— Written tasks —
a) In the article on oil prices, how far did Brent drop during midday trading on Wednesday?
b) Find each line of the listing that contains the string "click", and copy those lines.

— Source —
Oil prices fell sharply on Wednesday on news that Libya was suddenly set to restore hundreds of thousands of barrels per day, and the U.S. struck a softer line on Iran sanctions.

Brent sank more than 6 percent during midday trading on Wednesday, as Libya’s National Oil Corp. (NOC) said that it would lift the force majeure on several major export terminals and resume shipments of oil.

The standoff with General Khalid Haftar appeared to be on its way to some sort of resolution, with the militia handing the ports back over to the internationally-recognized NOC in Tripoli. As is always the case with Libya, the situation is fluid, and any return of production does not come with a guarantee that it will be sustained.

But for now, some 700,000 bpd could swiftly come back online. The outage in Libya had helped drive up oil prices over the past few weeks, fueling speculation that Saudi Arabia would need to burn through much of its spare capacity in order to keep the market well-supplied. The timing was also crucial: Libya’s outage was unexpected, and it came just as Canada temporarily lost 350,000 bpd and the expected interruptions from Iran were revised higher due to a hardline from the U.S. on sanctions.

“The lifting of force majeure at all the Libyan ports will certainly come as relief from a supply perspective, but it remains to be seen how quickly exports can return to normal,” Harry Tchilinguirian, head of oil strategy at BNP Paribas, told Reuters Global Oil Forum.

Another factor pushing down oil prices midweek were the comments from U.S. Secretary of State Mike Pompeo, who seemed to soften America’s position as it relates to how severely it would treat countries buying Iranian oil. Late last month, a State Department officials said countries would be expected to take their imports from Iran down to “zero,” and that there would be very few waivers granted, if any. Those comments alone led to a spike in oil prices as the oil market had to reassess how much Iranian supply would be knocked offline.

In the intervening weeks, a sense of bullishness has taken over the oil market, with fears that even maximum production from Saudi Arabia wouldn’t be enough to compensate for some 2.5 mb/d of disrupted Iranian supply.

On Tuesday, Sec. Pompeo seemed to strike a different tone. “There will be a handful of countries that come to the United States and ask for relief,” Pompeo said on Tuesday in a television interview with Sky News Arabia. “We’ll consider it.” Related: The Downside Risk For Oil

A separate State Department official told reporters that the U.S. was working with Saudi Arabia to avoid price volatility. “In our meeting with the Saudi energy minister, we discussed maintaining a well-supplied oil market to guard against volatility,” the unnamed official told reporters, according to Reuters. “We coordinated – we discussed U.S. oil sanctions to deny Iran revenue to finance terrorism. We talked about minimizing market disruptions and helping partners find alternatives to Iranian supply of oil.”

While there is no official change in policy, the language was notably softer than what U.S. officials used just a few weeks ago. That opens up the possibility that the U.S. won’t take a “zero tolerance” policy towards countries importing oil from Iran, or that there could be some sort of phased implementation.

Raw records:
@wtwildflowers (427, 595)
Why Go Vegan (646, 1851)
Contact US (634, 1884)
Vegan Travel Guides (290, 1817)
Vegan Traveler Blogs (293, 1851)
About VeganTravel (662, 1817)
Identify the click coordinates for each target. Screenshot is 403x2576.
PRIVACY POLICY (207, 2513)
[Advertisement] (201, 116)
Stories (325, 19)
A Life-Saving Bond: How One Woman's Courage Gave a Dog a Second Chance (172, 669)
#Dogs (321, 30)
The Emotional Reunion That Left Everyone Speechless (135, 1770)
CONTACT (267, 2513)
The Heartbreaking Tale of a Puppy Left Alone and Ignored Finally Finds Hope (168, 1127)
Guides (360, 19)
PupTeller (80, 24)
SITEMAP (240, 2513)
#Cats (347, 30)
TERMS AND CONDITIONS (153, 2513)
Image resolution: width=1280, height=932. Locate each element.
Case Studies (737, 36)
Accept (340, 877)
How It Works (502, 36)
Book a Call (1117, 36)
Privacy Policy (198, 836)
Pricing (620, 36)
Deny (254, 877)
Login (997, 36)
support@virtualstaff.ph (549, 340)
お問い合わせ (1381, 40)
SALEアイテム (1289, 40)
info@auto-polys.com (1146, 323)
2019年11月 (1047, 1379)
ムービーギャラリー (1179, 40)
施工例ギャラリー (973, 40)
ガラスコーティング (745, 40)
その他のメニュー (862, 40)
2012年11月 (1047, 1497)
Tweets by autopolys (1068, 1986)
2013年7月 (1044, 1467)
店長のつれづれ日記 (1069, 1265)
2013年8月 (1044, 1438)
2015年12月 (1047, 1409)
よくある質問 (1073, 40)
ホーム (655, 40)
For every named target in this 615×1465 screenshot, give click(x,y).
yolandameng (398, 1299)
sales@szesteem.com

— Solved problems —
a) More than 6 percent.

b)
Identify the click coordinates for each target. Screenshot is 403x2576.
For every named target in this 615×1465 screenshot, give click(x,y).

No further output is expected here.